Using EDE prior to US scanning, we found that the Pearson correlation coefficients between EDE + US and ND were 0.905 and 0.899 in the longitudinal and transverse planes, respectively. Each of these correlations was better than the 0.85 correlation found in the study by Balki et al. [20], suggesting that EDE can be a useful tool for assessing epidural catheter depth in the morbidly obese parturient. We found that the greatest correlation between the US estimation and the clinical needle depth (ND) was in the longitudinal US plane, while previous studies have suggested that the transverse plane provides the most reliable information [18, 20]. Nonetheless, both the transverse and longitudinal US views should be used as both views can confirm midline, estimate needle depth, and determine the angle of needle insertion [16].

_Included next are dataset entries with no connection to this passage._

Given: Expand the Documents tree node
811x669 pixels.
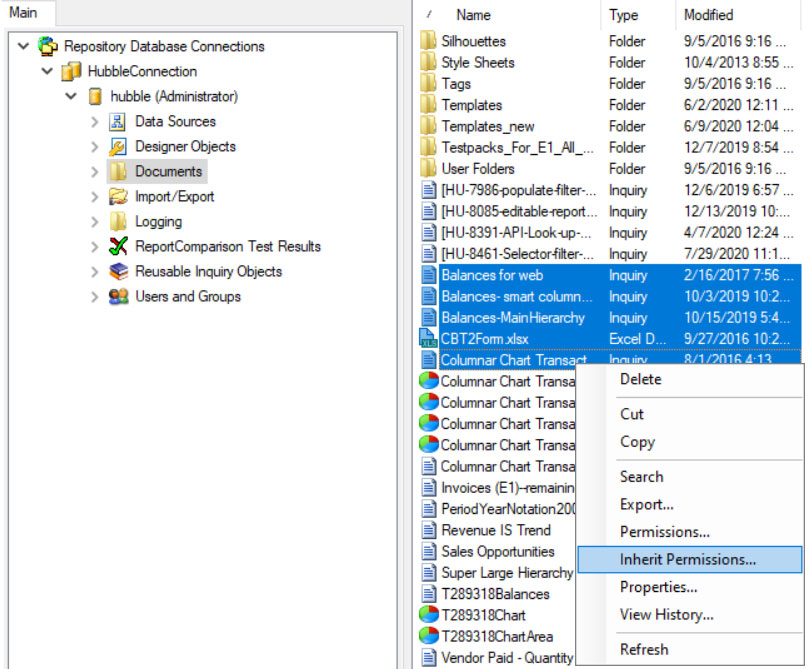Looking at the screenshot, I should (94, 172).
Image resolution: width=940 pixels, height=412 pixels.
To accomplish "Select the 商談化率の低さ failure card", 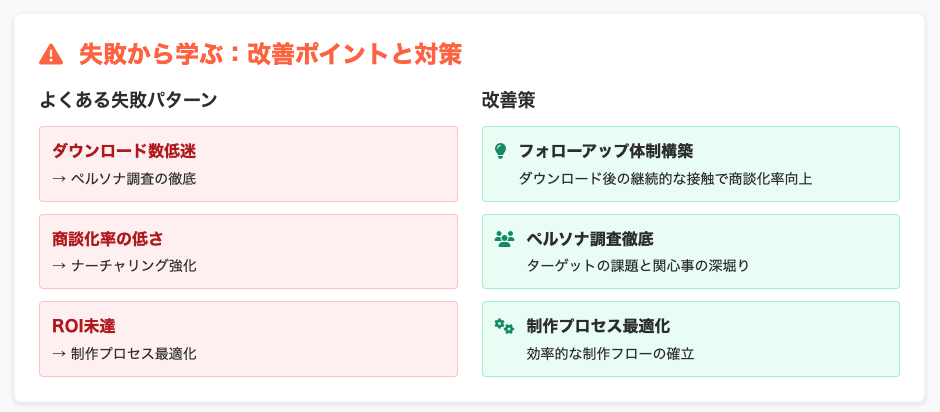I will pyautogui.click(x=248, y=251).
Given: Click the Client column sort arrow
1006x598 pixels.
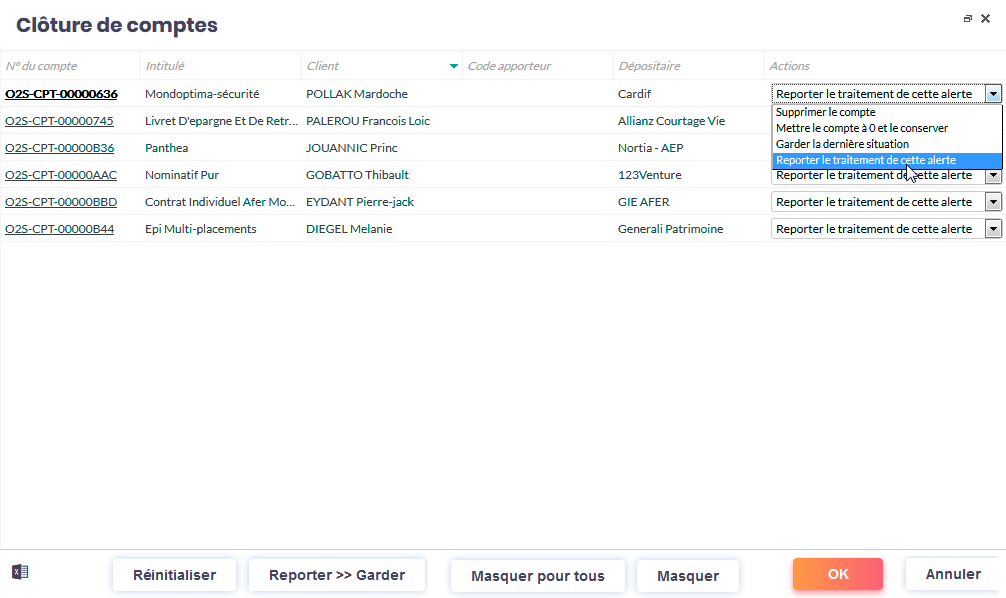Looking at the screenshot, I should click(x=454, y=66).
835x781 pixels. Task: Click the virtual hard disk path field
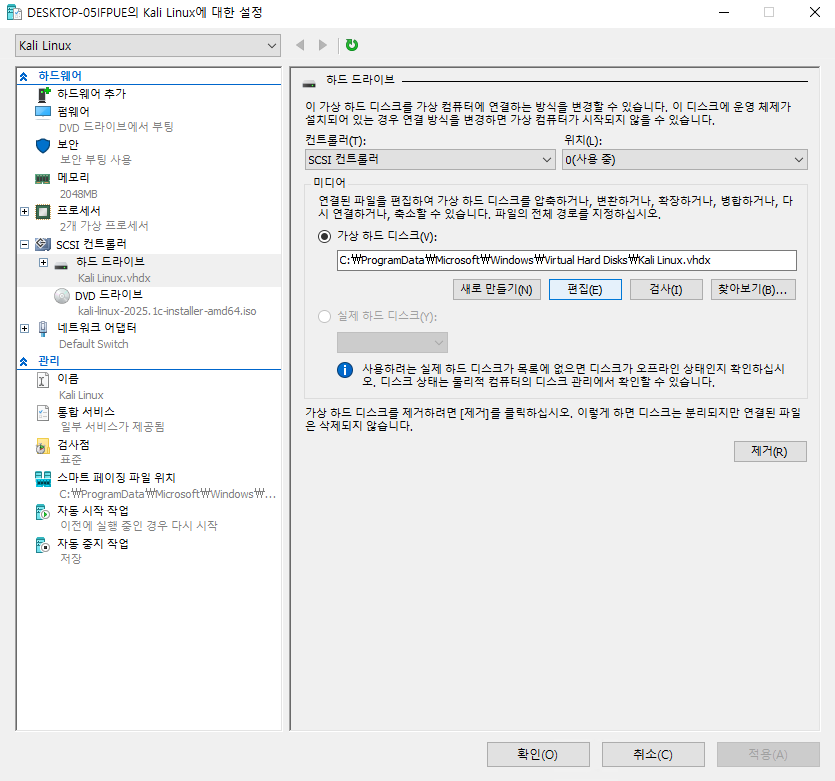click(566, 261)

Previous studies have reported the mean depth to the epidural space as ranging from 4.8 to 5.6 cm in obstetric populations with variable BMI [2931]. In Balki et al.’s [20] study, the mean depth to the epidural space in an obese obstetric population was reported as 6.6 cm (range 4.5–8.5 cm), which is the same mean calculated in our study, 6.6 cm (range 4.4–9.8 cm). The depth to the epidural space was more than 8 cm in 4.3% of the patients in our study, less than the 14% reported by Balki et al. [20]. Nine parturients received multiple epidural catheter placements due to inadequate relief (no more than 2 placements), but 7 of these were defined as “late” failures, which are more likely due to dislodgement of the catheter rather than improper placement. This suggests that the use of EDE prior to prepuncture US can provide more accurate prediction of depth to the epidural space.

5. Conclusion

The use of the epidural depth equation (EDE) prior to ultrasound visualization in the longitudinal and transverse US views results in better clinical correlation than with the use of ultrasound alone.

Conflict of Interests

The authors declare that they have no conflict of interests.

Acknowledgment

This study was funded by the Department of Anesthesiology, University of Pittsburgh, USA.